那年夏天,大约是1904年吧,父亲在缅因州的一个湖边租了一间木屋。他带着我们到那儿去过八月。我们个个都患了小猫传染的金钱癣,不得不在臂腿间日日夜夜涂上庞氏浸膏;父亲
则和衣睡在小划子里;但是除了这一些,假期过得很愉快。自此之后,我们中无人不认为世上再没有比缅因州这个湖更好的去处了。我们在那儿度过了一个又一个夏天——总是八月一日去,接着待上一整月。我这样一来,竟成了个水手了。夏季里有时候湖里也会兴风作浪,湖水冰凉,阵阵寒风从下午刮到黄昏,使我宁愿在林间能另有一处宁静的小湖。几周前,这渴望搅得我不能自已。我于是买了两根锻木钓竿,一个旋转诱鱼器,打算故地重游,再访往日梦牵魂系的湖。

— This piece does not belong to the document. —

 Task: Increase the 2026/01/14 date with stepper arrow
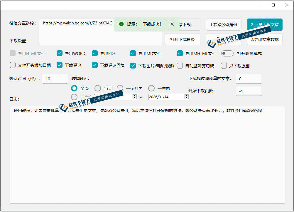pos(187,95)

I took along my son, who had never had any fresh water up his no and who had en lily pads only from train windows. On the journey over to the lake I began to wonder what it would be like. I wondered how time would have marred this unique, this holy spot--the coves and streams, the hills that the sun t behind, the camps and the paths behind the camps. I was sure that the tarred road would have found it out and I wondered in what other ways it would be desolated. It is strange how much you can remember about places like that once you allow your mind to return into the grooves which lead back. You remember one thing, and that suddenly reminds you of another thing. I guess I remembered clearest of all the early mornings, when the lake was cool and motionless, rps换色
emembered how the bedroom smelled of the lumber it was made of and of the wet woods who scent entered through the screen. The partitions in the camp were thin and did not extend clear to the top of the rooms, and as I was always the first up I would dress softly so as not to wake the others, and sneak out into the sweet outdoors and start out in the canoe, keeping clo along the shore in the long shadows of the pines. I remembered being very careful never to rub my paddle against the gunwale for fear of disturbing the stillness of the cathedral.
说说说说
去时,我带着儿子。他不曾见过齐颌深的淡水;睡莲的大叶盖儿,他也只是隔着火车窗子望过。在去林湖的途中,我开始估摸着那湖如今的样儿,估摸着时间把这块无与伦比的地方糟蹋成了什么情形——那一个个小海湾,那一条条溪河,还有那一座座落日依偎的山峰,林中那一间间木屋以及屋后的一条条小道。我缅想那条容易辨认的柏油路,我又缅想那些已显荒凉的其他景色。也真怪,当你任思绪顺着一条条车迹回到往昔的那些地方,你对它们的记忆竟是如此真切。你想起了一桩事,那事儿马上又让你想起另一桩事。我想,最清晰地刻在我的记忆里的,是那一个个清晨;彼时,湖水清凉,凝滞不动。我记得木屋的卧室可以嗅到圆木的香味,这味道和从纱门透进来的树木的潮味混为一气。隔板很薄,大学生自我认知
小时代顾里
没有伸到屋顶。我总是最早起床,悄悄穿好衣服,蹑手蹑脚地溜到芬芳馥郁的野外。我登上小木船,挨着岸边,轻轻地向前划着。松树长长的影子挤在湖岸上。我不曾让桨擦着船沿,唯恐打搅了湖上大教堂似的宁静——那小心翼翼的情状,至今历历在目。
小学生活作文
茄子馅饺子The lake had never been what you would call a wild lake. There were cottages sprinkled around the shores, and it was in farming although the shores of the lake were quite heavily wooded. Some of the cottages were owned by nearby farmers, and you would live at the shore and eat your meals at the farmhou. That's what our family did. But although it wasn't wild, it was a fairly large and undisturbed lake and there were places in it which, to a child at least, emed infinitely remote and primeval.